_WHAT YOU WILL DO_. Since each line must match the original, copy out the records with no differences at all.

_Stored items_.
+++++

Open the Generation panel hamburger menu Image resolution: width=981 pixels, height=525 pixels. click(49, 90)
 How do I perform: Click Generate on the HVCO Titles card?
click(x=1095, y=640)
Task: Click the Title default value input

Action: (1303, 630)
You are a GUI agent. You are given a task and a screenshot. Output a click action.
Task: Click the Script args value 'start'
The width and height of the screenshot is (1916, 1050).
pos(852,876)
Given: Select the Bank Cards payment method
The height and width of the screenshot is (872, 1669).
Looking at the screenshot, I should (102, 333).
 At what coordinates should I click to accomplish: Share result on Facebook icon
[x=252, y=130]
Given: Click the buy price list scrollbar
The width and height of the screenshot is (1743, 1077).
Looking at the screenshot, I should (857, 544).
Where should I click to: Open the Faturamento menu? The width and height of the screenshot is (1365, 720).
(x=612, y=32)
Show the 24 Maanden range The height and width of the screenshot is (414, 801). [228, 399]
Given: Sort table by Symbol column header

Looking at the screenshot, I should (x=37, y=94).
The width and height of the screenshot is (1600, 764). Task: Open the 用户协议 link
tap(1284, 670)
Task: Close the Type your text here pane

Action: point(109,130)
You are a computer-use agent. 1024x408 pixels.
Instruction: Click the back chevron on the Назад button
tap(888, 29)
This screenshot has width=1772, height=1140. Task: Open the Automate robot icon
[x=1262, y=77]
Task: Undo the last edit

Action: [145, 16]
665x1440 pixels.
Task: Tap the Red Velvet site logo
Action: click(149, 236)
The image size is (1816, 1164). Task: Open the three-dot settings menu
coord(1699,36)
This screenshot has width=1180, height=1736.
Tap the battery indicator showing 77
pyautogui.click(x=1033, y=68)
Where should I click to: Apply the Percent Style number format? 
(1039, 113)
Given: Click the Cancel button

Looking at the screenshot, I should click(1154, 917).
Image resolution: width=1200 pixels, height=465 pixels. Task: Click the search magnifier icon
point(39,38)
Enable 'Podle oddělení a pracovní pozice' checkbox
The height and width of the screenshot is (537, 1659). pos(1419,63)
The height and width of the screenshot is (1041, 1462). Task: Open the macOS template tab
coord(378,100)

+++++

_SOLUTION_.
Open the Generation panel hamburger menu Image resolution: width=981 pixels, height=525 pixels. click(49, 90)
 How do I perform: Click Generate on the HVCO Titles card?
click(x=1095, y=640)
Task: Click the Title default value input

Action: (1303, 630)
You are a GUI agent. You are given a task and a screenshot. Output a click action.
Task: Click the Script args value 'start'
The width and height of the screenshot is (1916, 1050).
pos(852,876)
Given: Select the Bank Cards payment method
The height and width of the screenshot is (872, 1669).
Looking at the screenshot, I should (102, 333).
 At what coordinates should I click to accomplish: Share result on Facebook icon
[x=252, y=130]
Given: Click the buy price list scrollbar
The width and height of the screenshot is (1743, 1077).
Looking at the screenshot, I should (857, 544).
Where should I click to: Open the Faturamento menu? The width and height of the screenshot is (1365, 720).
(x=612, y=32)
Show the 24 Maanden range The height and width of the screenshot is (414, 801). [228, 399]
Given: Sort table by Symbol column header

Looking at the screenshot, I should (x=37, y=94).
The width and height of the screenshot is (1600, 764). Task: Open the 用户协议 link
tap(1284, 670)
Task: Close the Type your text here pane

Action: point(109,130)
You are a computer-use agent. 1024x408 pixels.
Instruction: Click the back chevron on the Назад button
tap(888, 29)
This screenshot has width=1772, height=1140. Task: Open the Automate robot icon
[x=1262, y=77]
Task: Undo the last edit

Action: [145, 16]
665x1440 pixels.
Task: Tap the Red Velvet site logo
Action: click(149, 236)
The image size is (1816, 1164). Task: Open the three-dot settings menu
coord(1699,36)
This screenshot has width=1180, height=1736.
Tap the battery indicator showing 77
pyautogui.click(x=1033, y=68)
Where should I click to: Apply the Percent Style number format? 
(1039, 113)
Given: Click the Cancel button

Looking at the screenshot, I should click(1154, 917).
Image resolution: width=1200 pixels, height=465 pixels. Task: Click the search magnifier icon
point(39,38)
Enable 'Podle oddělení a pracovní pozice' checkbox
The height and width of the screenshot is (537, 1659). pos(1419,63)
The height and width of the screenshot is (1041, 1462). Task: Open the macOS template tab
coord(378,100)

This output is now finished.